The flurry of deals by Chinese companies made in recent weeks could be the start of a broader push by firms in the mainland to fast track their entry overseas, said Martin Sorrell, chief executive of advertising giant WPP.
Sorrell's comments come close on the heels of a slew of high-profile moves by Chinese companies to snag assets abroad, including Chinese insurer Anbang, which is set to acquire hotel operator Starwood Hotels & Resorts Worldwide for about US$13.2 billion (S$17.95 billion), the firm's biggest push yet into the global real estate market.
"(We are now seeing) quite strong entrepreneurially-driven, individually-driven companies which are being very aggressive on the world stage as state-owned enterprises come under the microscope, maybe not moving as quickly as the government wants them to," Sorrell told CNBC's Squawk Box on Monday.
Chinese companies with high-profile backers have been snapping up assets overseas recently.
In January, Wang Jianlin's Dalian Wanda Group bought US film studio Legendary Entertainment for about US$3.5 billion.
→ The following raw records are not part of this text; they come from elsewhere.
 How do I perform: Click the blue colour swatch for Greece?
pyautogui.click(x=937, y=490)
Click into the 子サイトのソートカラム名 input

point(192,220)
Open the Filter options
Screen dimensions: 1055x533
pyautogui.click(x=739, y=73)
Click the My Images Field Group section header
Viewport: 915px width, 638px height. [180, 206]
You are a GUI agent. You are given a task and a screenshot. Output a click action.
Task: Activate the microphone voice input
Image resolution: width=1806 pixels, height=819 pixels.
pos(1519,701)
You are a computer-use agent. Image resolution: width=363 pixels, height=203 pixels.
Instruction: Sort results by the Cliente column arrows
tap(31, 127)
In December, while e-commerce giant Alibaba Group Holding, whose executive chairman is Jack Ma, said it would buy publisher SCMP Group's media assets, including the South China Morning Post newspaper.
These brands are making large investments globally, often in cash at strong valuations, he added.
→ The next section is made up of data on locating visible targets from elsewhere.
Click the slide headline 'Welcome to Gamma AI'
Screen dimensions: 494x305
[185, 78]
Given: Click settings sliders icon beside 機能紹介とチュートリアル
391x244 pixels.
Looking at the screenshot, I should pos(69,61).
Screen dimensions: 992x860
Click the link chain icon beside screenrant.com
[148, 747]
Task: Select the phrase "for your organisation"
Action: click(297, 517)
Domestic Chinese companies are also expanding into the hinterland in China itself, as they prove to be more competitive against foreign multinationals, many of which are hindered by the strength of the US dollar, added Sorrell.
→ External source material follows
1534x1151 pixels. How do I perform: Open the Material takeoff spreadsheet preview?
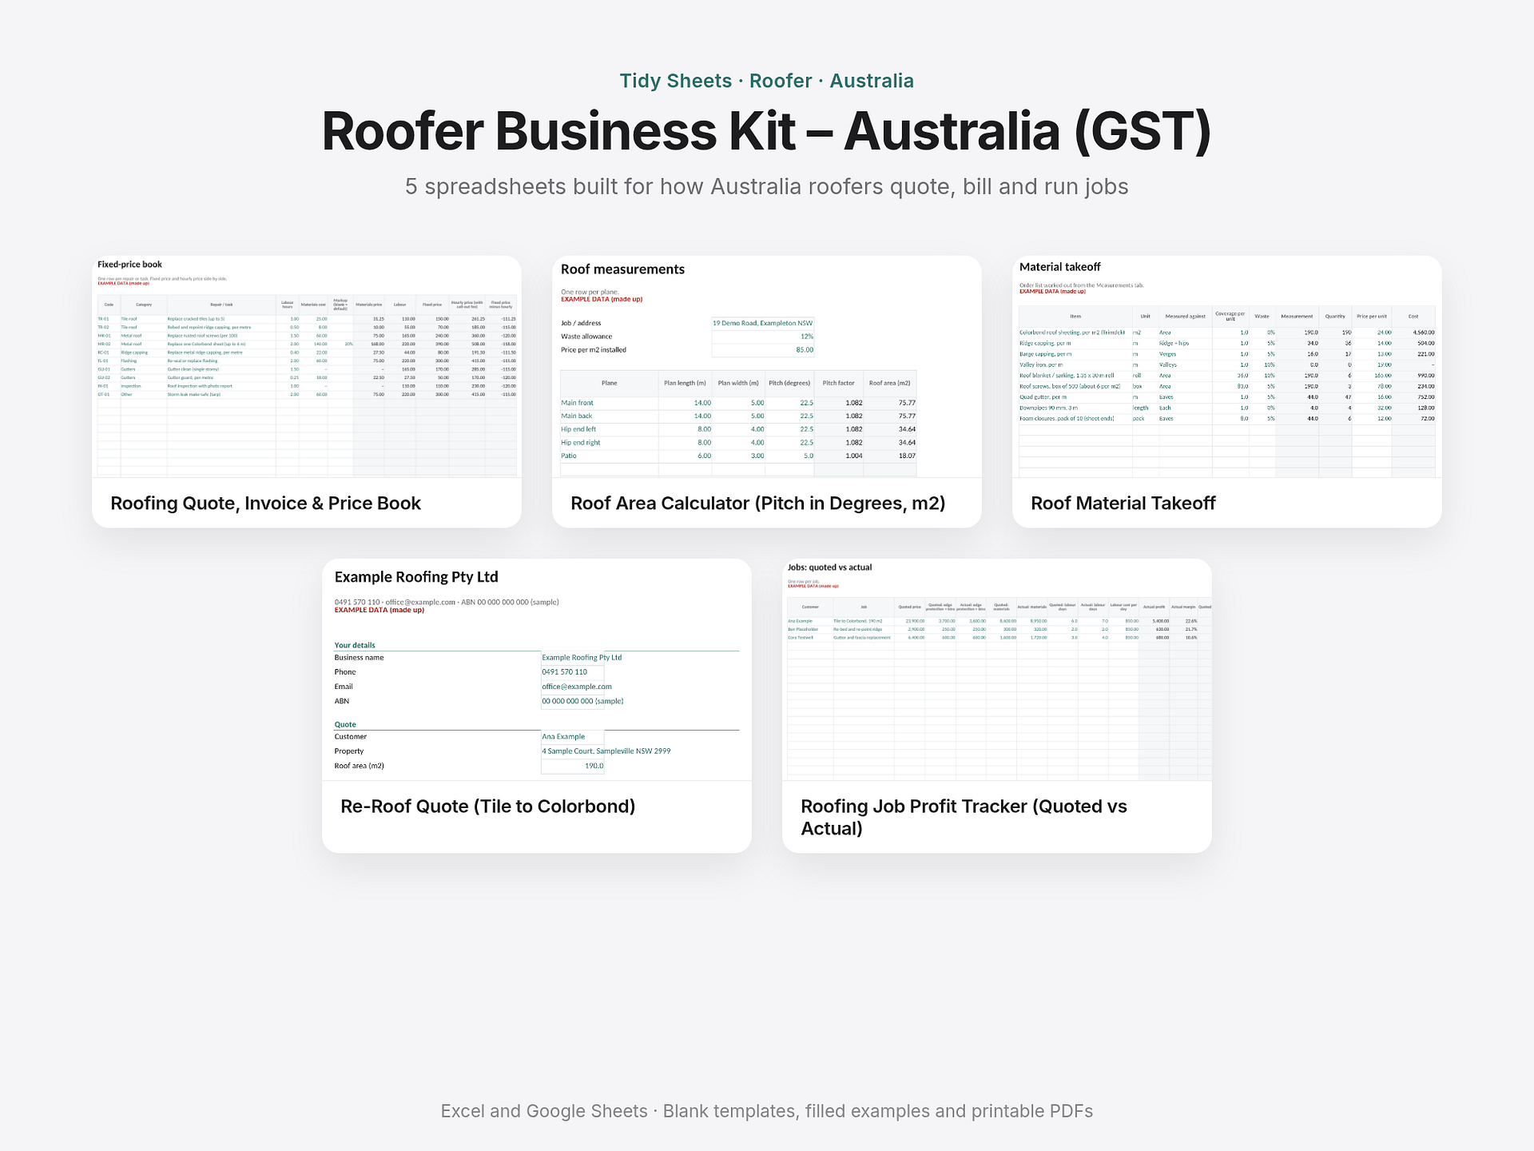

Sorrell's comments come on the back of WPP's sixth top 100 Chinese brands report which sees technology giant Tencent Holdings topping the list. Their brand values are worth half a trillion dollars collectively-up 13 per cent from a year ago, according to WPP's reports.
The top 10 list this year features a mix of technology and financial companies including China Mobile, Alibaba Group, ICBC and Ping An Insurance.
Of the top 100 companies, 51 of them are market-driven or entrepreneurial brands, noted Sorrell. Fourteen of them are Chinese.